The US mortgage crisis and the falling prices for houses have now been making headlines for months. The stock market is also jittery because consumer spending seems certain to fall, as homeowners react to this news. Even though most people are not selling their homes this Christmas, when the value of a house drops, it has a psychological effect. When Jones hears that Smith, just down the street, had to sell for $75,000 less than he expected, Jones is deeply sympathetic, and worried.

How is this problem related to George Bush's 7 years in office? Before his election, in 2000, the country was economically strong. The economy had created 1 million new jobs a year during Clinton's presidency. The federal budget was in robust surplus, and Americans were rapidly paying off their national debt. After Bush came into office, not by virtue of a clear electoral victory but thanks to a 5-4 decision in the Supreme Court, he chose to lower taxes, especially for the wealthiest people. So those who least needed a tax break got one, and the budget once again went into the red. The national debt started to rise again, and the US government had to borrow more money every year. Ronald Reagan did the same thing, so one can say that Republican presidents since 1980 have a clear track record on the economy. Republicans spend more than they take in. They drive up the deficit. Republicans are tax cut and overspend conservatives, who pass the bill on to the next generation. In other words, they are not conservatives at all, in the classical understanding of the term.

Part of the bill for these economic policies comes due now in the form of a crumbling housing market. Why is that Bush's fault? First, by lowering taxes, Bush gave people, especially wealthy people, more money to spend, and much of it went into houses. This drove up prices, and it encouraged all home owners to borrow on the value of their property. It also drew many to invest in real estate. So, something of a housing bubble developed, thanks in part to Bush's profligate policy.

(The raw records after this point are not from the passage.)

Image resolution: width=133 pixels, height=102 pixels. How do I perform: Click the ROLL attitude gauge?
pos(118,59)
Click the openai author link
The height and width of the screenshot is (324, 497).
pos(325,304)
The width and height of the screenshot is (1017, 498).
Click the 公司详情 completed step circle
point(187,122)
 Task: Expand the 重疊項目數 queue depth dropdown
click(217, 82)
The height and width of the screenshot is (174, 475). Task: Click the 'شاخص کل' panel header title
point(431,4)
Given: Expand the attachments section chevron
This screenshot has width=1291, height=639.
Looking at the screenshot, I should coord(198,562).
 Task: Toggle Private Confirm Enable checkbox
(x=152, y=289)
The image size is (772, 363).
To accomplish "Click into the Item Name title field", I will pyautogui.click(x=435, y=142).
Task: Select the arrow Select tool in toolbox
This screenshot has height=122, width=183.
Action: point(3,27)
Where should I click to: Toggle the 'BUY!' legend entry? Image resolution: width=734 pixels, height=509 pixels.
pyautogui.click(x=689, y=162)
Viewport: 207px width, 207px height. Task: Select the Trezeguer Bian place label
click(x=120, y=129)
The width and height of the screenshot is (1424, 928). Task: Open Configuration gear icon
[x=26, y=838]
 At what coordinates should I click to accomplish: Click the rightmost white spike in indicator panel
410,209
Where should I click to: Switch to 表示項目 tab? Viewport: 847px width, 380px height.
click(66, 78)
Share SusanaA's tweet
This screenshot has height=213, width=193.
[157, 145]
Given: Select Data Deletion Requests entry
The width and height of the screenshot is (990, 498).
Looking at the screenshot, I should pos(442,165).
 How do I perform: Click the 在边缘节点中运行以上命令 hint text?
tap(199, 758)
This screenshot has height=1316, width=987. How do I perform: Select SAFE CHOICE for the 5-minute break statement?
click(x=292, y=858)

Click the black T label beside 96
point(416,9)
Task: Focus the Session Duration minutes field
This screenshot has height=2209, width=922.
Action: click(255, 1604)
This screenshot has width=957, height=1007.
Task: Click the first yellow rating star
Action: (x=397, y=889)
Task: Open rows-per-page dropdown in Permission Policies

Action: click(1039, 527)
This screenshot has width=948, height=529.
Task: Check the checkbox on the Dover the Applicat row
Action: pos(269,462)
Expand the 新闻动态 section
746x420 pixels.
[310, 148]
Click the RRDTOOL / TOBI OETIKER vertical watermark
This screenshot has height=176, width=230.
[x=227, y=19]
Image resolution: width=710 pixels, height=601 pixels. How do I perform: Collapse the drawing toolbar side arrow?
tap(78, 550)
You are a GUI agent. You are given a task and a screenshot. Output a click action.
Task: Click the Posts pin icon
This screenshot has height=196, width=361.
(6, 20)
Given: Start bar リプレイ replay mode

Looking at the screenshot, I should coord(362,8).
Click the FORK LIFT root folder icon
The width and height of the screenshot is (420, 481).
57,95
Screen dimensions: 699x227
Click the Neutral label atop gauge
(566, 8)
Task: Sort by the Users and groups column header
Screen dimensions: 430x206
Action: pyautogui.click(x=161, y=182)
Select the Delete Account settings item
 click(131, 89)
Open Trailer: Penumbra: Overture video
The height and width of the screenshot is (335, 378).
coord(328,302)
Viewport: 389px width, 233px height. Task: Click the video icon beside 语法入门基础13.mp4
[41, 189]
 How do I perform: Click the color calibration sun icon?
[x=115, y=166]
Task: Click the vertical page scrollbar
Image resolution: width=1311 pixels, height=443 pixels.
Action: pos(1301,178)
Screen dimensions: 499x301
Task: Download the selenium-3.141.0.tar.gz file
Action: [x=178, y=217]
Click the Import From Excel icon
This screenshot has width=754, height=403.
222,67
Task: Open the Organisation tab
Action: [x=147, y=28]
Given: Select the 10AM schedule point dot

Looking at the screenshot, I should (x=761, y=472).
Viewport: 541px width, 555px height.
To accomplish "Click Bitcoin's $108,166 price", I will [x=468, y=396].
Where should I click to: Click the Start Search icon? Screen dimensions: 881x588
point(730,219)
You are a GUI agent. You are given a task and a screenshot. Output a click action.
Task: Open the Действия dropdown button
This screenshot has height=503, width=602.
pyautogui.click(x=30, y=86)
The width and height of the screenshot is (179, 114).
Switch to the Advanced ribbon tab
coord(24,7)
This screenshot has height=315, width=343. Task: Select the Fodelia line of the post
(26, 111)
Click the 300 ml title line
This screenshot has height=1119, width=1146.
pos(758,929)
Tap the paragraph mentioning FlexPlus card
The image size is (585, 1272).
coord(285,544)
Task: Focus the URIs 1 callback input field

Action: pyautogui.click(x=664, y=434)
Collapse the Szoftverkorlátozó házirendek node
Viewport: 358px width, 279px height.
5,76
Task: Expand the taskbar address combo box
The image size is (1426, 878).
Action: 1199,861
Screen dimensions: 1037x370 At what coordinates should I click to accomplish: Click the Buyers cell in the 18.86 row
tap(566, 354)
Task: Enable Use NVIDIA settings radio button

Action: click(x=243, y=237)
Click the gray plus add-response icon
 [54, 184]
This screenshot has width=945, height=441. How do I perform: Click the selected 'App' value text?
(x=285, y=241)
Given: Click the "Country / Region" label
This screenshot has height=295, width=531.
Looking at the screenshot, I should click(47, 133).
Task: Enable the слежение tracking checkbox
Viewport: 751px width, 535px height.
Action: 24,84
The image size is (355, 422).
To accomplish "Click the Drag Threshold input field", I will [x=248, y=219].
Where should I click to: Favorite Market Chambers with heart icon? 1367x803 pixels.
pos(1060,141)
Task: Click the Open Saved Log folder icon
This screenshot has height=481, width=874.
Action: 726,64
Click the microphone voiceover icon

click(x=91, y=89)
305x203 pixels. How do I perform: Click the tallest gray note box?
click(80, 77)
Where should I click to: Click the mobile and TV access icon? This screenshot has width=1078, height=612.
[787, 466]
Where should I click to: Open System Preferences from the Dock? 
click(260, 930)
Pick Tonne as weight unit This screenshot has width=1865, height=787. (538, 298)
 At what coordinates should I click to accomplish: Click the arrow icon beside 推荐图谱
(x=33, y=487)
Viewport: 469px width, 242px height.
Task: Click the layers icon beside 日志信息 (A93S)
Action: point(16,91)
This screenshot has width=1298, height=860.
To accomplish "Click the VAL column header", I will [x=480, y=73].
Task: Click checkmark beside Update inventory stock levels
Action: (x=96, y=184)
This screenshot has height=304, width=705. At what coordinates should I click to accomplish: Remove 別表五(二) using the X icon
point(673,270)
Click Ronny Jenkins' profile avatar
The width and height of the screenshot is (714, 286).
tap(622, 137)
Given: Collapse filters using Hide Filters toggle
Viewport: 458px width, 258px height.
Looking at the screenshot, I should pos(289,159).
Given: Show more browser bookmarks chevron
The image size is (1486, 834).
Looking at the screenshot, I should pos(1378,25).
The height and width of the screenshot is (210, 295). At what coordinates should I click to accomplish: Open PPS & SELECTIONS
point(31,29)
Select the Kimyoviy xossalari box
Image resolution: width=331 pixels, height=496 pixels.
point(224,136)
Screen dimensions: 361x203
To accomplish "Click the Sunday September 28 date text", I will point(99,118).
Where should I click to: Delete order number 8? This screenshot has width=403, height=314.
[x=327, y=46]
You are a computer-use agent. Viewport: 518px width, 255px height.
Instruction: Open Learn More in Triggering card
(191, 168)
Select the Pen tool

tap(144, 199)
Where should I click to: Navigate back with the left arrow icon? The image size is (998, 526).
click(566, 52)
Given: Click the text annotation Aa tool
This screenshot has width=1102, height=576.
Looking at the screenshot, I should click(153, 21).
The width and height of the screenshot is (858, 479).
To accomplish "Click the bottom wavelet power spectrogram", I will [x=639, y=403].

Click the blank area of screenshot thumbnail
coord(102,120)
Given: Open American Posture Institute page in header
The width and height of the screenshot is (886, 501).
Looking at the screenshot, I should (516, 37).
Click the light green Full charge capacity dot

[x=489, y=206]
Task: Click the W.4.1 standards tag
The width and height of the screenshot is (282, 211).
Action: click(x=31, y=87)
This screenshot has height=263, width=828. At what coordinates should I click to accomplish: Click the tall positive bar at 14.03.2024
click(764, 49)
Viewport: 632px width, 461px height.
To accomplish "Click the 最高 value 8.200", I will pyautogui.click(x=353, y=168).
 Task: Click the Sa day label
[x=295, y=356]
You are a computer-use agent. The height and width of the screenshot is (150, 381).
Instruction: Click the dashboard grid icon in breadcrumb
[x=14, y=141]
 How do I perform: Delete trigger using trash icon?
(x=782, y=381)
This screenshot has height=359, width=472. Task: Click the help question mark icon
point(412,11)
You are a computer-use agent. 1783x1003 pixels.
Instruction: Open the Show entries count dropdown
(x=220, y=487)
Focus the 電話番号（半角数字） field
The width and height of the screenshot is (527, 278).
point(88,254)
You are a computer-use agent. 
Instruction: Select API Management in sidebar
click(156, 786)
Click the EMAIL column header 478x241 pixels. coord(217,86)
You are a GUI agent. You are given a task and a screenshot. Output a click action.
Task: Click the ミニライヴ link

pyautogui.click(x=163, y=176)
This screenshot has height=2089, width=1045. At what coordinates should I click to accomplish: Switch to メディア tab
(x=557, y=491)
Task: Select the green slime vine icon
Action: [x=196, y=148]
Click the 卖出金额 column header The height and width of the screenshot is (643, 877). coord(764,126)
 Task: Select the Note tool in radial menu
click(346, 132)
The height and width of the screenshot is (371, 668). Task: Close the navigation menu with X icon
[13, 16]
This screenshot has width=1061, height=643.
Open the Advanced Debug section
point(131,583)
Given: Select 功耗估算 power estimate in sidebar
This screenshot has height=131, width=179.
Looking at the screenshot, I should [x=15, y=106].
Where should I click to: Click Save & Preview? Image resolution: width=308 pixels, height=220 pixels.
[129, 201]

Second, more than $1 billion a day of Bush's deficit spending has gone into the War in Iraq. Had he gone out in the desert and simply burned $1 billion a day, it would have had almost as negative an impact on the economy, except that some of the huge war expense did come back, not to ordinary people, of course, but into the coffers of US corporations like Bechtel. But overall, considered as an economic program, the Iraq adventure is hardly a money-making activity.

Indeed, think about all the money that has gone into military hardware. Building a tank or a military jet does not do much to stimulate the American economy after it is built. A big piece of military equipment itself does not create jobs, improve transportation, or upgrade education. A tank does not innovate. A missile does not start a new business. There is far more economic payoff if a government invests in human beings. A better educated workforce generates more national income. A more highly trained hospital staff provides better care. Job training programs help workers make the transition to a new position. Investment in innovation more than pays for itself. In short, the huge military expenses of the Bush years have siphoned off more than $1 trillion and blasted most of it to bits in Iraq. Think about how much stronger the economy would be if that $1 trillion had been spent on health, education, rebuilding roads, and developing alternatives to imported energy. And in a stronger economy, the housing market would not weaken.

Third, one of the arguments for going into Iraq was that the nation could not let all that oil be controlled by Saddam Hussein. But the War has hardly stabilized the price of oil. For much of the time since the US "won" the war Iraq has had trouble supplying even its own population. Meanwhile, the war itself angered many of those who control Middle East oil production, and they are not rushing to increase production. For some reason, they like getting over $95 a barrel. The high cost of fuel obviously does not help the American economy in general, or the housing market in particular.

Bush Administration policies encouraged housing prices to soar while undermining the strength of the economy as a whole. A correction is unavoidable. One hopes it will not be too severe. It is happening even as I write, and we can only hope that the hard work and innovative activity of ordinary Americans has been a sufficient counter force to Bush's over-spending.